To reduce that downtime, an array of advanced technology maintenance tools are on display at the Anaheim Convention Center. Lasers and fiber optics are now involved in what have been the most “low-tech” aspects of maintenance, such as checking pipes for cracks and corrosion, Spector said. The next step in industrial maintenance, he said, is “artificial intelligence, that’s the next wave.”

On display at the show are devices that monitor machinery by vibration analysis, infrared sensing and sonic measurement. These are tools that allow what Spector calls “predictive maintenance,” the ability to calculate when machinery should be serviced and thus avoid failures and long repair downtime.

150 Companies

At every booth, salespeople for each of the 150 companies represented at the show sought to persuade visitors that their products were faster, stronger or more efficient than ever before.

Roger Johnson, for instance, was positively euphoric about the radiant optical heater he developed.
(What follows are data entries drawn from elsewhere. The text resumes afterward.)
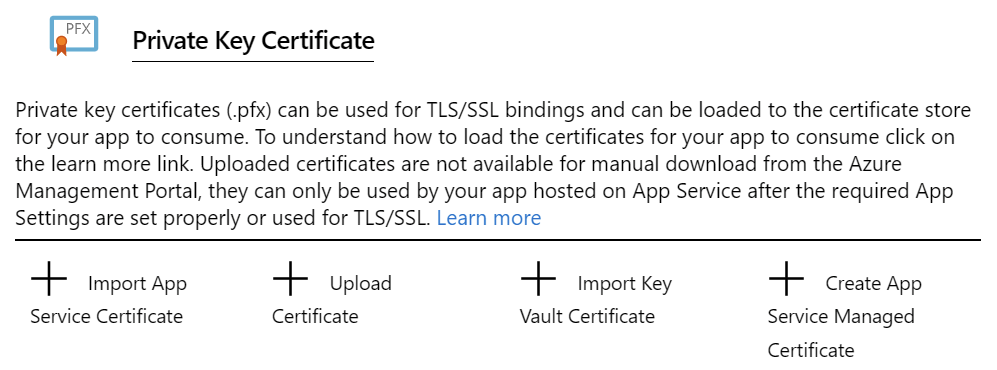Select Import Key Vault Certificate option
The width and height of the screenshot is (997, 370).
596,299
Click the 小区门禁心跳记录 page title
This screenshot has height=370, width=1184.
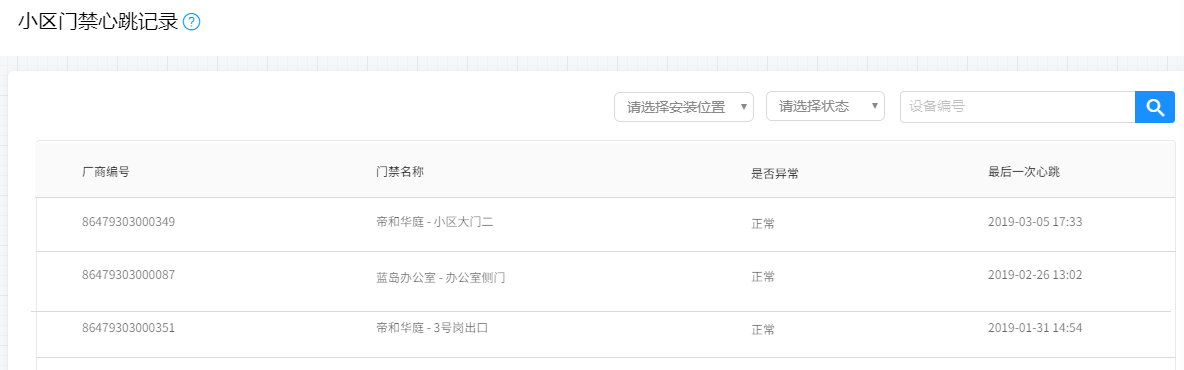(98, 23)
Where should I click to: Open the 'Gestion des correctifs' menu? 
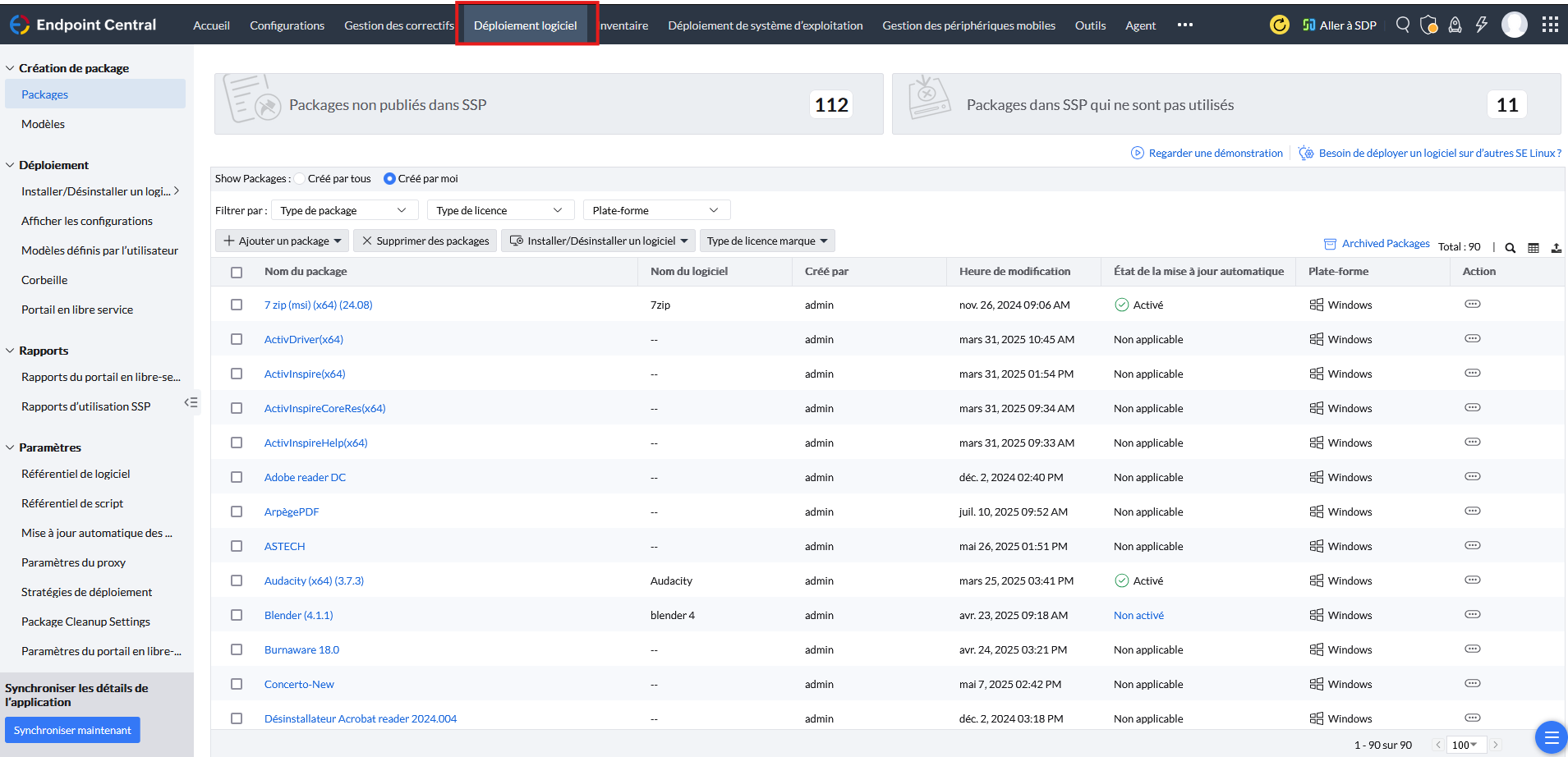399,25
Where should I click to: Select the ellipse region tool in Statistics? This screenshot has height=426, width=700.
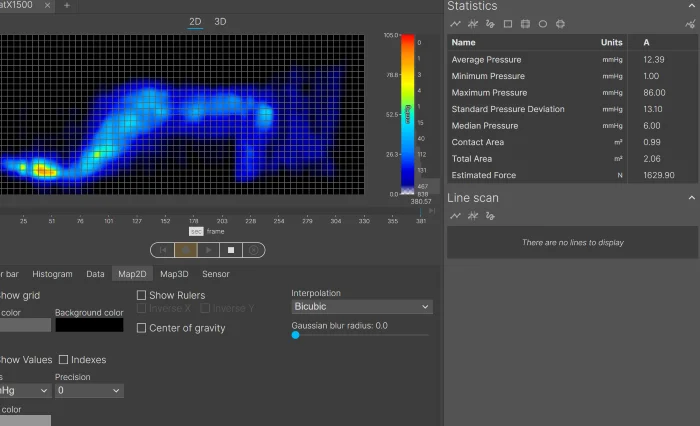[x=543, y=23]
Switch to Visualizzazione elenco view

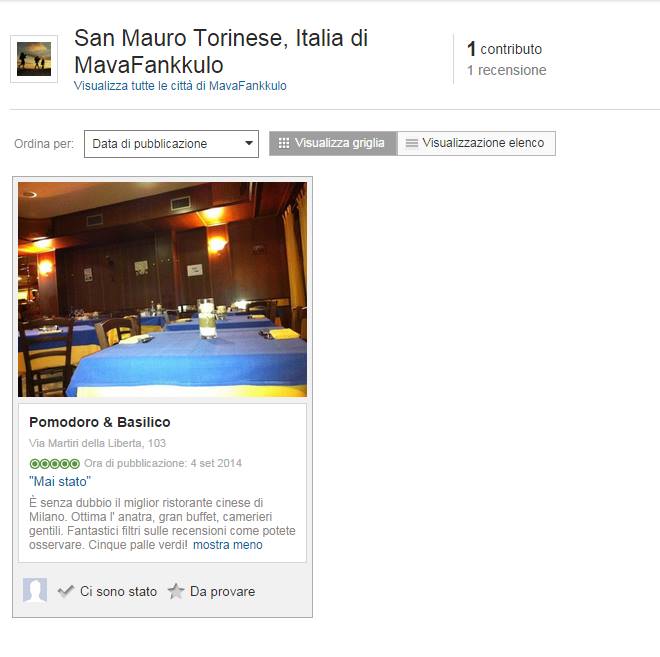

The heat focusing device is 300% more powerful than ordinary heaters, Johnson said, an efficiency that is achieved by mounting a compound reflective lens over the heating unit, thus magnifying and focusing the heat. The lens technology was developed after studying how a lobster’s compound reflective eye works. The heater is a “downright copy” of a lobster eye, Johnson said, “but they don’t have lawyers so it’s my patent.”

Visitors seemed to find this and the other displays worth the trip.

“It (the show) gives us a look at new and existing equipment,” said John Young, a supervisor at Southern California Gas Co.’s fabrication shop in El Monte.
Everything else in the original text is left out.